The HTML `<input>` element accepts a specific set of values for its `type` attribute, as defined by the HTML specification. The value `"numeric"` is not one of them. When a browser encounters an unrecognized `type` value, it falls back to `type="text"`, meaning the user gets a plain text field instead of a dedicated numeric input. This fallback behavior means you lose built-in features like increment/decrement spinner controls, numeric keyboard on mobile devices, and native client-side validation that rejects non-numeric entries.

This confusion often arises because of the `inputmode="numeric"` attribute, which *is* valid and controls which virtual keyboard appears on mobile devices.
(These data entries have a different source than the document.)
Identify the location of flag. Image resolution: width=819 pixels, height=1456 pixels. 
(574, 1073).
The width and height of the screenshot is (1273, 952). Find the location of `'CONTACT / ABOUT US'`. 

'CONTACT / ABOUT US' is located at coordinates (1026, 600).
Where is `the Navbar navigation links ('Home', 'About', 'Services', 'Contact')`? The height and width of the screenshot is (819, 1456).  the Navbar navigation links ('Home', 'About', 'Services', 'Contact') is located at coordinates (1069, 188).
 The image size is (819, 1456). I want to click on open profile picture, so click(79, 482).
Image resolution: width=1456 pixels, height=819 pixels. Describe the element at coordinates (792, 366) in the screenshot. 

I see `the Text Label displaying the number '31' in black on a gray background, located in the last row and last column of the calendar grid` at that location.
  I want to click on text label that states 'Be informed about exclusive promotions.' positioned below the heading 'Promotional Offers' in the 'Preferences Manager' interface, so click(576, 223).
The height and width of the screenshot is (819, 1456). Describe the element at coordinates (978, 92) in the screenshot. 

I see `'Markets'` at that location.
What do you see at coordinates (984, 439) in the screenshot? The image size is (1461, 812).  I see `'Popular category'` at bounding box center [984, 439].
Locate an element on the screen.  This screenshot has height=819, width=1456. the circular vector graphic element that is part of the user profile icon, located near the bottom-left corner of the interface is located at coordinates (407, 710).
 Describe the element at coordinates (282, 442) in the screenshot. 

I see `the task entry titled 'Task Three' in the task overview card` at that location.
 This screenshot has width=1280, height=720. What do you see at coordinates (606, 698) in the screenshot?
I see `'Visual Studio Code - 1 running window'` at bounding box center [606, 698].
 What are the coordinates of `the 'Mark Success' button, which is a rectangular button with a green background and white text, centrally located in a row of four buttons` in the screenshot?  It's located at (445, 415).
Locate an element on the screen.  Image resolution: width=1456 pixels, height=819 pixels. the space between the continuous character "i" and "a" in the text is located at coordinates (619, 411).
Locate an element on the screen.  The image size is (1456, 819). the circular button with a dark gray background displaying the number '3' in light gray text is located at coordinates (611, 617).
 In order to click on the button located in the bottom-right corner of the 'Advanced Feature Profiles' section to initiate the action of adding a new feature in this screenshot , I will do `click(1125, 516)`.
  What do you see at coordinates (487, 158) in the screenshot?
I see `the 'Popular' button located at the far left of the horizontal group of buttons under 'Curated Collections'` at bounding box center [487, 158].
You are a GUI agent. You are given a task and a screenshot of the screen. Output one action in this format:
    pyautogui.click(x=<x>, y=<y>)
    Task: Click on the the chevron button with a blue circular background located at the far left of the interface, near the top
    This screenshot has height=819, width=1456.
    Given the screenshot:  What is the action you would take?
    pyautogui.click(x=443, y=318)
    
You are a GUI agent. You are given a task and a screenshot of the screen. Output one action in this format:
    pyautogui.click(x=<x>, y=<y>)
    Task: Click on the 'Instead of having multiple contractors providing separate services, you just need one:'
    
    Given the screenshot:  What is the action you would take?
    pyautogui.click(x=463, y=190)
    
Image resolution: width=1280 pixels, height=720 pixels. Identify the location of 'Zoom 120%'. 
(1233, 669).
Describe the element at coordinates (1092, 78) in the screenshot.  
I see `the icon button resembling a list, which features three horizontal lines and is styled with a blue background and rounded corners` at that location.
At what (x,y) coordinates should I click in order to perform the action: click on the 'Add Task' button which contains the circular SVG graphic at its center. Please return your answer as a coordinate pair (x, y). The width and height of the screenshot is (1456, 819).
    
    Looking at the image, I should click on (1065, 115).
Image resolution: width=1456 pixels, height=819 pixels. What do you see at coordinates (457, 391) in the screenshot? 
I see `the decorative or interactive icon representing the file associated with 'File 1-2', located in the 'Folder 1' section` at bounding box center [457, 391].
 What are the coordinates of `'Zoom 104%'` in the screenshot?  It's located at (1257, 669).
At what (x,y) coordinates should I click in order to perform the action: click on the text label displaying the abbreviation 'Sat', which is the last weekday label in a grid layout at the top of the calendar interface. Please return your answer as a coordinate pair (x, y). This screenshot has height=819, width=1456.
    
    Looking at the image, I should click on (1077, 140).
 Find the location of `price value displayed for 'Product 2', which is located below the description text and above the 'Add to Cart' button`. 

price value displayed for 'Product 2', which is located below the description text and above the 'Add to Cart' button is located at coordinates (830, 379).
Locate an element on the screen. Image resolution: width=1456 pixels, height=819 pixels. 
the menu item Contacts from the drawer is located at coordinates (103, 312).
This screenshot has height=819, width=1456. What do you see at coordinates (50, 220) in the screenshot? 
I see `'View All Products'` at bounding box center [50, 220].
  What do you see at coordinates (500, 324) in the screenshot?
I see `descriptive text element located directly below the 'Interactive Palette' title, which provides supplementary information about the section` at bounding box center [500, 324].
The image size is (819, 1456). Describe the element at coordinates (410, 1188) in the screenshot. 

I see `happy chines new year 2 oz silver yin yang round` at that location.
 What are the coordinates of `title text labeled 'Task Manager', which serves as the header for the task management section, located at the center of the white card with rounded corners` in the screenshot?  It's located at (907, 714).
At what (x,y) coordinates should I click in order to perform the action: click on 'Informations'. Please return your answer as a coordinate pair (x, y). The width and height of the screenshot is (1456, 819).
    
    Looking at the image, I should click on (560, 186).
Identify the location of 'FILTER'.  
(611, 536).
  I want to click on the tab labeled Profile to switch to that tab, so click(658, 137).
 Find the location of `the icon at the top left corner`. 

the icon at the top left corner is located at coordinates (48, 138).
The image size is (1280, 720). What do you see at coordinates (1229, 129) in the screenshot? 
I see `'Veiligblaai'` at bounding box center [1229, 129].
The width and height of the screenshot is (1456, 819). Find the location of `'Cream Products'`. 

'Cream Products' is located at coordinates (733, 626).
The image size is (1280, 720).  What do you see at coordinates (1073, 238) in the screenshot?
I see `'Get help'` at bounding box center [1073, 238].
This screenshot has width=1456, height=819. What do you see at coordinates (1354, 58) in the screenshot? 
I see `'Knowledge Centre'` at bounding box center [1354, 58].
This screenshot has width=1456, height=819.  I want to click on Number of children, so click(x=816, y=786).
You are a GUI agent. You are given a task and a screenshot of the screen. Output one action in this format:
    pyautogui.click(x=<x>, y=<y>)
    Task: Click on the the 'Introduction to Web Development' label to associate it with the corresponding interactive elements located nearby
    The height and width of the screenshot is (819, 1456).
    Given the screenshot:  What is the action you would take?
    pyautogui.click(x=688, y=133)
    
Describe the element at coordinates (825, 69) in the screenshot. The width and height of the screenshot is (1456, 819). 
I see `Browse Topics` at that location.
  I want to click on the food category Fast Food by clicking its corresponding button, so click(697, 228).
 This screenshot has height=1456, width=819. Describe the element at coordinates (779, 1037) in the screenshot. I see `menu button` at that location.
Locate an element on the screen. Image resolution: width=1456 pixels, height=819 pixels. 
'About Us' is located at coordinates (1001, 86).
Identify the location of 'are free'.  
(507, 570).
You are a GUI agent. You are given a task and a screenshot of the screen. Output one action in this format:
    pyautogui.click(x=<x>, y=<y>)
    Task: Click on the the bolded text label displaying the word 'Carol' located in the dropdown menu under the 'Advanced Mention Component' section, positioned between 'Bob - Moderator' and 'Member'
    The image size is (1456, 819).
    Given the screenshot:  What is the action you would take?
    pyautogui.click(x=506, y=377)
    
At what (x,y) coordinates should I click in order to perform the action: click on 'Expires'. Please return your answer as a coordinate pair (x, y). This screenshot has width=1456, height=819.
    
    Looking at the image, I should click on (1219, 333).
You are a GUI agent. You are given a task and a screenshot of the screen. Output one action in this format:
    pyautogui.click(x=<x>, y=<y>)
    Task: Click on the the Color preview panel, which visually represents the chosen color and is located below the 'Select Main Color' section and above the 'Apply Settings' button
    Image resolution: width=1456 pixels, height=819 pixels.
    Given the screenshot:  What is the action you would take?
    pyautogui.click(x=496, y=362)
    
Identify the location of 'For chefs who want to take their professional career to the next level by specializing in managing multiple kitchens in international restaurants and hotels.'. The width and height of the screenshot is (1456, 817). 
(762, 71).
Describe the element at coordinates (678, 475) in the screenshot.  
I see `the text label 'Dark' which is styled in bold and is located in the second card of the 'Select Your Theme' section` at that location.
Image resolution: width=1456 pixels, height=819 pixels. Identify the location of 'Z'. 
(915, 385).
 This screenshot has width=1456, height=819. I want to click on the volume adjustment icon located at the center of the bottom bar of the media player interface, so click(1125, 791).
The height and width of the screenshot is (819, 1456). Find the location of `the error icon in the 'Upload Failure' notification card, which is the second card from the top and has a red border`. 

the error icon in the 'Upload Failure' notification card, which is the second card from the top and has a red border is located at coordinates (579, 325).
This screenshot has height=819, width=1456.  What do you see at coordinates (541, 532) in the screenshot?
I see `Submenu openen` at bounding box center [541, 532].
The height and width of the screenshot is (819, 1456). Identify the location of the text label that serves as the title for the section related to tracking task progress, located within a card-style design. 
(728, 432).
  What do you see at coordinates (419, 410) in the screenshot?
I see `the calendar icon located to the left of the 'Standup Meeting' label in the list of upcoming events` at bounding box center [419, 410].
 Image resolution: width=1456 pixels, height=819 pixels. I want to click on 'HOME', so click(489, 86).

The `inputmode` attribute and the `type` attribute serve different purposes, and mixing them up leads to this validation error.

Using the correct `type="number"` value matters for several reasons:

- **Accessibility:** Screen readers and assistive technologies use the `type` attribute to announce the expected input format to users.
- **User experience:** Browsers display appropriate controls (spinners, numeric keypads) for `type="number"` inputs.
- **Validation:** Native form validation automatically checks that the entered value is a valid number, within optional `min`/`max` bounds and matching an optional `step` value.
- **Standards compliance:** Invalid `type` values cause W3C validation errors and signal potential bugs in your markup.

## Examples

### Incorrect: using `type="numeric"`

This triggers the validation error because `"numeric"` is not a valid `type` value:

```html
<label for="quantity">Quantity:</label>
<input type="numeric" id="quantity" name="quantity">
```

The browser will treat this as `type="text"`, so users can type any characters, no spinner controls appear, and no numeric validation occurs.

### Correct: using `type="number"`

Replace `"numeric"` with `"number"`:

```html
<label for="quantity">Quantity:</label>
<input type="number" id="quantity" name="quantity" min="1" max="10">
```

This gives you a proper numeric input with optional `min`, `max`, and `step` attributes for constraining the allowed range and increments.

### Alternative: using `inputmode="numeric"` with `type="text"`

If you need a numeric keyboard on mobile but want more control over the input (for example, accepting values like zip codes or credit card numbers that aren't truly "numbers"), you can use `inputmode="numeric"` on a text input instead:

```html
<label for="zip">ZIP Code:</label>
<input type="text" inputmode="numeric" pattern="[0-9]{5}" id="zip" name="zip">
```

Here, `type="text"` is valid, `inputmode="numeric"` triggers the numeric keyboard on mobile devices, and the `pattern` attribute provides validation. This approach is useful when `type="number"` isn't appropriate — for instance, `type="number"` strips leading zeros and allows scientific notation like `1e5`, which is undesirable for codes and identifiers.

### Summary of the fix

| Before (invalid) | After (valid) | Use case |
|---|---|---|
| `type="numeric"` | `type="number"` | Actual numeric values (quantities, prices, ages) |
| `type="numeric"` | `type="text" inputmode="numeric"` | Numeric-looking codes (ZIP, PIN, credit card) |

In most cases, simply changing `type="numeric"` to `type="number"` is the correct fix. Choose the `inputmode` approach only when you specifically need a text field with a numeric keyboard.